Records to use ::
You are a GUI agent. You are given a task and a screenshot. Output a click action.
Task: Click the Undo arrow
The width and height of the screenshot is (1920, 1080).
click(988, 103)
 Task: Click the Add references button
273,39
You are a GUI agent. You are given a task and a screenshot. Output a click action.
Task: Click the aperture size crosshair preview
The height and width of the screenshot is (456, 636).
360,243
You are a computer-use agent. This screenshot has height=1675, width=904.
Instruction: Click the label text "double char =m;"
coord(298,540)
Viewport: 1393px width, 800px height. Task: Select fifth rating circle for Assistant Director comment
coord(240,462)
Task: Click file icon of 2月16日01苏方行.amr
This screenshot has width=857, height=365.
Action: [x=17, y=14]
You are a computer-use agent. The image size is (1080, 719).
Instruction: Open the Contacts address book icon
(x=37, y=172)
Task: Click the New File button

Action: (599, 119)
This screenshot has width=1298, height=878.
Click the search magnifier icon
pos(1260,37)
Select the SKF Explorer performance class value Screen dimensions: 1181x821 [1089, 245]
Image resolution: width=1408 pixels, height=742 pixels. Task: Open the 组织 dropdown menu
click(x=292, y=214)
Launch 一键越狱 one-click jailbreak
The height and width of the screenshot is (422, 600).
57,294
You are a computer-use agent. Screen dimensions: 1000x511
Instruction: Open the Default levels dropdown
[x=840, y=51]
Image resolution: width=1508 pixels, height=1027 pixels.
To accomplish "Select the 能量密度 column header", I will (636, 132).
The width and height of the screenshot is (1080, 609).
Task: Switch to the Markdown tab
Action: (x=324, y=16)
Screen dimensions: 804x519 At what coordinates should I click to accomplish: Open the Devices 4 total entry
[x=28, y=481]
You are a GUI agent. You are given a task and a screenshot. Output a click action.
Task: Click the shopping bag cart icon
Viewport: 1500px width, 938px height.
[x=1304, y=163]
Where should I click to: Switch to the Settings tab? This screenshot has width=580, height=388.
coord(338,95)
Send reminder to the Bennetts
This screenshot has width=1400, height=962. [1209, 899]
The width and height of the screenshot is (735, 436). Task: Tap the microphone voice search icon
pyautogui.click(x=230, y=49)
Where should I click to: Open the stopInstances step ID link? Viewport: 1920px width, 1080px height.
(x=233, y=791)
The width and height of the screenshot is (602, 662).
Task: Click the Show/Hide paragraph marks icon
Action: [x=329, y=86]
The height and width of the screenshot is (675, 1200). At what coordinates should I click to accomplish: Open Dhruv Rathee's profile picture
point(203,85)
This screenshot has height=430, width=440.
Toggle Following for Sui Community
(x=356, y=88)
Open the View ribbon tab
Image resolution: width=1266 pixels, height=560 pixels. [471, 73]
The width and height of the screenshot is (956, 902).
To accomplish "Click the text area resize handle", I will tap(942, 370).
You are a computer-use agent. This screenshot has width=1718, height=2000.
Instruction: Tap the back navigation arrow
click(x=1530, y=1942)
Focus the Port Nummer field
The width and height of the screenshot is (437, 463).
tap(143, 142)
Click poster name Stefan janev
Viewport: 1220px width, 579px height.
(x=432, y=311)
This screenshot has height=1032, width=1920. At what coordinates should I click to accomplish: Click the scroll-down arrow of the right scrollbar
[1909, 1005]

Directions ::
Substitute "screen assistant" for every "computer-use agent" in the records above, and reproduce them with nothing else changed.

Output for this exercise ::
You are a GUI agent. You are given a task and a screenshot. Output a click action.
Task: Click the Undo arrow
The width and height of the screenshot is (1920, 1080).
click(988, 103)
 Task: Click the Add references button
273,39
You are a GUI agent. You are given a task and a screenshot. Output a click action.
Task: Click the aperture size crosshair preview
The height and width of the screenshot is (456, 636).
360,243
You are a screen assistant. This screenshot has height=1675, width=904.
Instruction: Click the label text "double char =m;"
coord(298,540)
Viewport: 1393px width, 800px height. Task: Select fifth rating circle for Assistant Director comment
coord(240,462)
Task: Click file icon of 2月16日01苏方行.amr
This screenshot has width=857, height=365.
Action: [x=17, y=14]
You are a screen assistant. The image size is (1080, 719).
Instruction: Open the Contacts address book icon
(x=37, y=172)
Task: Click the New File button

Action: (599, 119)
This screenshot has width=1298, height=878.
Click the search magnifier icon
pos(1260,37)
Select the SKF Explorer performance class value Screen dimensions: 1181x821 [1089, 245]
Image resolution: width=1408 pixels, height=742 pixels. Task: Open the 组织 dropdown menu
click(x=292, y=214)
Launch 一键越狱 one-click jailbreak
The height and width of the screenshot is (422, 600).
57,294
You are a screen assistant. Screen dimensions: 1000x511
Instruction: Open the Default levels dropdown
[x=840, y=51]
Image resolution: width=1508 pixels, height=1027 pixels.
To accomplish "Select the 能量密度 column header", I will (636, 132).
The width and height of the screenshot is (1080, 609).
Task: Switch to the Markdown tab
Action: (x=324, y=16)
Screen dimensions: 804x519 At what coordinates should I click to accomplish: Open the Devices 4 total entry
[x=28, y=481]
You are a GUI agent. You are given a task and a screenshot. Output a click action.
Task: Click the shopping bag cart icon
Viewport: 1500px width, 938px height.
[x=1304, y=163]
Where should I click to: Switch to the Settings tab? This screenshot has width=580, height=388.
coord(338,95)
Send reminder to the Bennetts
This screenshot has width=1400, height=962. [1209, 899]
The width and height of the screenshot is (735, 436). Task: Tap the microphone voice search icon
pyautogui.click(x=230, y=49)
Where should I click to: Open the stopInstances step ID link? Viewport: 1920px width, 1080px height.
(x=233, y=791)
The width and height of the screenshot is (602, 662).
Task: Click the Show/Hide paragraph marks icon
Action: [x=329, y=86]
The height and width of the screenshot is (675, 1200). At what coordinates should I click to accomplish: Open Dhruv Rathee's profile picture
point(203,85)
This screenshot has height=430, width=440.
Toggle Following for Sui Community
(x=356, y=88)
Open the View ribbon tab
Image resolution: width=1266 pixels, height=560 pixels. [471, 73]
The width and height of the screenshot is (956, 902).
To accomplish "Click the text area resize handle", I will tap(942, 370).
You are a screen assistant. This screenshot has width=1718, height=2000.
Instruction: Tap the back navigation arrow
click(x=1530, y=1942)
Focus the Port Nummer field
The width and height of the screenshot is (437, 463).
tap(143, 142)
Click poster name Stefan janev
Viewport: 1220px width, 579px height.
(x=432, y=311)
This screenshot has height=1032, width=1920. At what coordinates should I click to accomplish: Click the scroll-down arrow of the right scrollbar
[1909, 1005]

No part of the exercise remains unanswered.